:: Document segment ::

☆ ☆ ☆ ☆ ☆ ☆ ☆

American sportscaster (born 1958)

Kyle Craig Bolerjack (born May 16, 1958) is an American sportscaster who is calling Utah Jazz telecasts on KJZZ with Thurl Bailey. He has also called games for CBS, ESPN, and CBS College Sports Network in a national broadcasting career that dates back to the late 1990s.

==Biography==
Born in Willow Springs, Missouri, Bolerjack graduated from Shawnee Mission Northwest High School in Shawnee Mission, Kansas. He enrolled at Kansas State University and walked on to the Kansas State Wildcats football team as a linebacker, but left the team after fall camp due to an ACL injury. While attending college, he worked as sports director for the campus radio station KSDB. Bolerjack is also an alumnus member of Delta Upsilon Kansas State chapter. He began his television broadcast career as a weekend sports anchor for KTSB-TV Topeka (now KSNT) before moving to Salt Lake City, Utah to work as sports anchor at KSL-TV, which included play-by-play announcing of BYU football and basketball broadcasts on the network.

He and Steve Beuerlein were the secondary college football broadcast team for CBS Sports. They were on the air when two games were scheduled on the network on the same day. He also was a reserve broadcaster for the NFL on CBS. In 2006, Bolerjack filled in for Bill Macatee, who was on assignment for PGA Tour Merrill Lynch Shootout, on the Houston Texans-Jacksonville Jaguars matchup with Rich Baldinger. And, in 2007, he filled in for Greg Gumbel, who was filling in for an ill James Brown, on the Cleveland Browns-Arizona Cardinals matchup with Dan Dierdorf. He also worked with Todd Blackledge, Mike Mayock, and FOX colleague Daryl Johnston.

Bolerjack had also called games in the NCAA basketball tournament since 2000. During the 2001 tournament, he called the four first-round games in Boise, Idaho, where all of them were decided by three points or fewer, including 15-seed Hampton's upset of second-seeded Iowa State.

☆ ☆ ☆ ☆ ☆ ☆ ☆

[Collected data]
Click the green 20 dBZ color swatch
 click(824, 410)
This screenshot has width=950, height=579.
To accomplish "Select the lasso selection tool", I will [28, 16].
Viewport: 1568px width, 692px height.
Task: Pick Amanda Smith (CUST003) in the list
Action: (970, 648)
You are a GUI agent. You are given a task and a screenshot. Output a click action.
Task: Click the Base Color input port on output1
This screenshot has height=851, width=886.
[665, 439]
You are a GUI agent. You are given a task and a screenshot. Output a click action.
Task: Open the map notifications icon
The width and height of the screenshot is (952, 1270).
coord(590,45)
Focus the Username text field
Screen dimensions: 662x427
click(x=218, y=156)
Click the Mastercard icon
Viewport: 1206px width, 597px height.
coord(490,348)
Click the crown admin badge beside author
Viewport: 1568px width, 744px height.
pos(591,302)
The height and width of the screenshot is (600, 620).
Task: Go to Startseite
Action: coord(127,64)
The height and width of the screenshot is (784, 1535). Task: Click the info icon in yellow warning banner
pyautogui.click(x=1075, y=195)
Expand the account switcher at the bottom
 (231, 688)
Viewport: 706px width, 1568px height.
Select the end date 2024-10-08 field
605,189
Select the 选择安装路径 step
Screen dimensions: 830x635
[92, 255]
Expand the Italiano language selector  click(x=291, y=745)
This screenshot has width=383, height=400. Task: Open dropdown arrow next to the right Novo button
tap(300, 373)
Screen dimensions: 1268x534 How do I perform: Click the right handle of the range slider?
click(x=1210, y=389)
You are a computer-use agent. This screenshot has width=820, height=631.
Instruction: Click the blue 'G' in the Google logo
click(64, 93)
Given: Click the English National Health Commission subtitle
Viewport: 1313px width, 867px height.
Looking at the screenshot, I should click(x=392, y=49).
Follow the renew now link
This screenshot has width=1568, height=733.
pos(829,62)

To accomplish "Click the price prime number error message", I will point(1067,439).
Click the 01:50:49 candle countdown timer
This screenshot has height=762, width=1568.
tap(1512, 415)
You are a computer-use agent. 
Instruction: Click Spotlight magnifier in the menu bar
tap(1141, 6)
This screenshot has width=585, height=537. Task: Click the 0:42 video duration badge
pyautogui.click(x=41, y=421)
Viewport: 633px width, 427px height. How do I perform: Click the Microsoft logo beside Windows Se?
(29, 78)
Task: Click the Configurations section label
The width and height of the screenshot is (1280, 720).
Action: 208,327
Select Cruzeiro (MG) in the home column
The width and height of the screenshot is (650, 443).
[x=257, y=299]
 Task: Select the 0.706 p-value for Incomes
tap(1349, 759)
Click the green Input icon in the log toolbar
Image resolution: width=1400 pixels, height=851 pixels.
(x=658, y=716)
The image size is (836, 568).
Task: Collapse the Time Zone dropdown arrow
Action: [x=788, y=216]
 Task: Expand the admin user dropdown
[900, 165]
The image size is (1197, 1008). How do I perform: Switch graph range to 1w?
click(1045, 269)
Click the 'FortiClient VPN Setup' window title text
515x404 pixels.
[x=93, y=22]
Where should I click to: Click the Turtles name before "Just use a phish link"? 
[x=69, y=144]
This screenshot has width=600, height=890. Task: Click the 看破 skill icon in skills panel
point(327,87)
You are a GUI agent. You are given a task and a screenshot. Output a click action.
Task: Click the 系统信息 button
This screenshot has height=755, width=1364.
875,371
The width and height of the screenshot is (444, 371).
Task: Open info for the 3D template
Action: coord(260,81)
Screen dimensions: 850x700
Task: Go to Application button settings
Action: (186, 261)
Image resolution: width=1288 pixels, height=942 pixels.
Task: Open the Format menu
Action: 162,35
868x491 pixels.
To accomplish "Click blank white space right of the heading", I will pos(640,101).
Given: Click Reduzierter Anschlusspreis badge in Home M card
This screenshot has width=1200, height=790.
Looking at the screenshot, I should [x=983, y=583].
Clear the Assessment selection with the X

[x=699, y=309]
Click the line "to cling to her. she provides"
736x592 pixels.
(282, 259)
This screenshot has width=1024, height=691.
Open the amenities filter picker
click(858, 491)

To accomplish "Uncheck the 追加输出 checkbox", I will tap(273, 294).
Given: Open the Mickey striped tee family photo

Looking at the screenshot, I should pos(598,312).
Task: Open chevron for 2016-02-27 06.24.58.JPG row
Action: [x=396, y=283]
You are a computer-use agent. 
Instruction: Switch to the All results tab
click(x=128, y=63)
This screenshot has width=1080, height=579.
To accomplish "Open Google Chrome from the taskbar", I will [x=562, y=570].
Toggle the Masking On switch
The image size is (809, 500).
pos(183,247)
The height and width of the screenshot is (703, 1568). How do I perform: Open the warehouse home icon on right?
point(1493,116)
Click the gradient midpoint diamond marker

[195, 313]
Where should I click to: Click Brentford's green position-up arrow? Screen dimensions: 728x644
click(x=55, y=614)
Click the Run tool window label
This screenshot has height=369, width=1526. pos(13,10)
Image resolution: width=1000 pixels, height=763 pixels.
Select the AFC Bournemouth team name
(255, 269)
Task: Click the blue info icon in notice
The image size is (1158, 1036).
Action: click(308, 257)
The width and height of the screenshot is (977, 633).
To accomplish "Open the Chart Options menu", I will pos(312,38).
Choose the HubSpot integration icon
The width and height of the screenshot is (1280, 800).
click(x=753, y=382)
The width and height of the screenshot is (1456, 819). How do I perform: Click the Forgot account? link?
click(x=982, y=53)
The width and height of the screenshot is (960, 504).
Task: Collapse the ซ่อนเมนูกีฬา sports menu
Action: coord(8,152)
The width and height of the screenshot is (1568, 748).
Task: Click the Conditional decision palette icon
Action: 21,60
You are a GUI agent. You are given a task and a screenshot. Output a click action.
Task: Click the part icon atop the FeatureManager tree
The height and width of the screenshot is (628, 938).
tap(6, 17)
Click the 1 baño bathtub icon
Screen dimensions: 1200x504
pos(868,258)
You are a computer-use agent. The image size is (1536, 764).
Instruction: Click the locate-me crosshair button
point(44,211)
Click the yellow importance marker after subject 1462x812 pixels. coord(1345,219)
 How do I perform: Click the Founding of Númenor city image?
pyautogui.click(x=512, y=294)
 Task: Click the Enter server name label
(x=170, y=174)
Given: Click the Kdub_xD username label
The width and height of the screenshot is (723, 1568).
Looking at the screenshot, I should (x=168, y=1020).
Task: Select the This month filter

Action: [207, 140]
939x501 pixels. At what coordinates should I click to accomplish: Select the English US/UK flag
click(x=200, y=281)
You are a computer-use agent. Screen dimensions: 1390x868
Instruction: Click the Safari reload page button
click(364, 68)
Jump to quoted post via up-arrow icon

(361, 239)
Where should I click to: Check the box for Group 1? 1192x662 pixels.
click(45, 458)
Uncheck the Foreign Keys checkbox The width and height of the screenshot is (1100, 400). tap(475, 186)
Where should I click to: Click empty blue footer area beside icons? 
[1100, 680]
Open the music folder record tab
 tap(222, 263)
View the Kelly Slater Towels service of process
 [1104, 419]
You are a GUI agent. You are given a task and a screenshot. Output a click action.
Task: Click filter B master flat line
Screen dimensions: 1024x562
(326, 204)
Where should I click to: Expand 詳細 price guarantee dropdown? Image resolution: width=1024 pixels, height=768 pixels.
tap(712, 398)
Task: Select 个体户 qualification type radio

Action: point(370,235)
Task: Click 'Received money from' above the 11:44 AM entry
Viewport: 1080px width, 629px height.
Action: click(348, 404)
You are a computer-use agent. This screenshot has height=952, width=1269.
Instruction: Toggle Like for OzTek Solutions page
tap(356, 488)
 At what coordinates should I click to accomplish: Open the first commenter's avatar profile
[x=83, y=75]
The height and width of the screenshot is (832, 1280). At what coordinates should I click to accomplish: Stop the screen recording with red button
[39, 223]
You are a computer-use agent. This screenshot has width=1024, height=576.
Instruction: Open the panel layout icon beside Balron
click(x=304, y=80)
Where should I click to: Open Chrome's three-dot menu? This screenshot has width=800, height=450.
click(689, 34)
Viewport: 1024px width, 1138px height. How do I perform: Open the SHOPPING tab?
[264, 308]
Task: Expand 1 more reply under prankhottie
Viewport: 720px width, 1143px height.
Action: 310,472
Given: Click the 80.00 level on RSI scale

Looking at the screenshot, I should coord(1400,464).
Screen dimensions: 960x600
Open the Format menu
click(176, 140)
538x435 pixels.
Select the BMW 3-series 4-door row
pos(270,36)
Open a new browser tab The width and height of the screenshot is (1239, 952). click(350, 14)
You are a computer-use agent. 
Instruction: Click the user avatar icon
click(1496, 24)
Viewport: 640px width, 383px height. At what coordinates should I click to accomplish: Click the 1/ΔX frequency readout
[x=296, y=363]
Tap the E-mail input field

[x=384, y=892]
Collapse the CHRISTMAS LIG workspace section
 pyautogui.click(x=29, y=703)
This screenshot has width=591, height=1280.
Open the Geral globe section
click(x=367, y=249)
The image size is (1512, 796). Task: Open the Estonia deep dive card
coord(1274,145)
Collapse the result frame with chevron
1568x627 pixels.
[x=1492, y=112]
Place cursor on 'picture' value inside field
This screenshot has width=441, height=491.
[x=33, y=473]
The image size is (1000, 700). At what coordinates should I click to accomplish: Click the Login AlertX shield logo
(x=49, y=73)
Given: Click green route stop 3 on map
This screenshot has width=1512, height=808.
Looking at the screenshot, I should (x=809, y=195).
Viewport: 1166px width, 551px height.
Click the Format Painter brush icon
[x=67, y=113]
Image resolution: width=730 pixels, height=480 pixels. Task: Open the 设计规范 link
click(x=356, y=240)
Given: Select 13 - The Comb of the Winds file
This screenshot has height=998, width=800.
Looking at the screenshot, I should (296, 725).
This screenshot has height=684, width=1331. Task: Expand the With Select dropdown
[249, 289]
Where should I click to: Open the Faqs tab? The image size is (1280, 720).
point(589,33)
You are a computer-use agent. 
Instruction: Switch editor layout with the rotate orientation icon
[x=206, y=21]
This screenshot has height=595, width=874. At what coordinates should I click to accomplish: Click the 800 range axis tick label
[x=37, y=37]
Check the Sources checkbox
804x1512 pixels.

☆ ☆ ☆ ☆ ☆ ☆ ☆

:: Problems to solve ::
(1) Answer these about the Kyle Bolerjack biography:
(a) For which campus radio station did he work as sports director?
(b) Who was his partner on CBS Sports' secondary college football broadcast team?
(c) In which city did he call four first-round games during the 2001 tournament?
(2) Please continue the Kyle Bolerjack biography from the point where it ends.

:: Answers to the problems ::
(1)
(a) KSDB
(b) Steve Beuerlein
(c) Boise, Idaho

(2)
Bolerjack called Pac-12 games on Fox Sports Net with Joel Klatt and Petros Papadakis in 2011 and continues to perform the same role for FX and Fox College Football, along with CBS and Fox colleague Gus Johnson. In 2011, Bolerjack filled in for Dick Stockton in the NFL on Fox TV broadcast booth for the week 4 matchup between the Atlanta Falcons and Seattle Seahawks with John Lynch. He was also the preseason voice of the Miami Dolphins until he was replaced by Stockton.

In addition to his other work, Bolerjack is the voice of the Utah Jazz. He replaced "Hot Rod" Hundley on the television broadcasts during the 2005–06 NBA season. (Hundley continued to announce on the radio, but announced his retirement after the 2008–09 NBA season.) He initially ran the broadcast with color commentator and ABA legend Ron Boone. Former Jazz forward Matt Harpring joined the broadcast starting in the 2010–2011 season, when Boone moved over to the radio broadcasts. Since the start of the 2021–2022 season, the broadcast team has featured a trio of Bolerjack, former Jazz star Thurl Bailey, and veteran reporter and Utah native Holly Rowe.

Bolerjack lives in Sandy, Utah with his wife, Sharon, and his three children.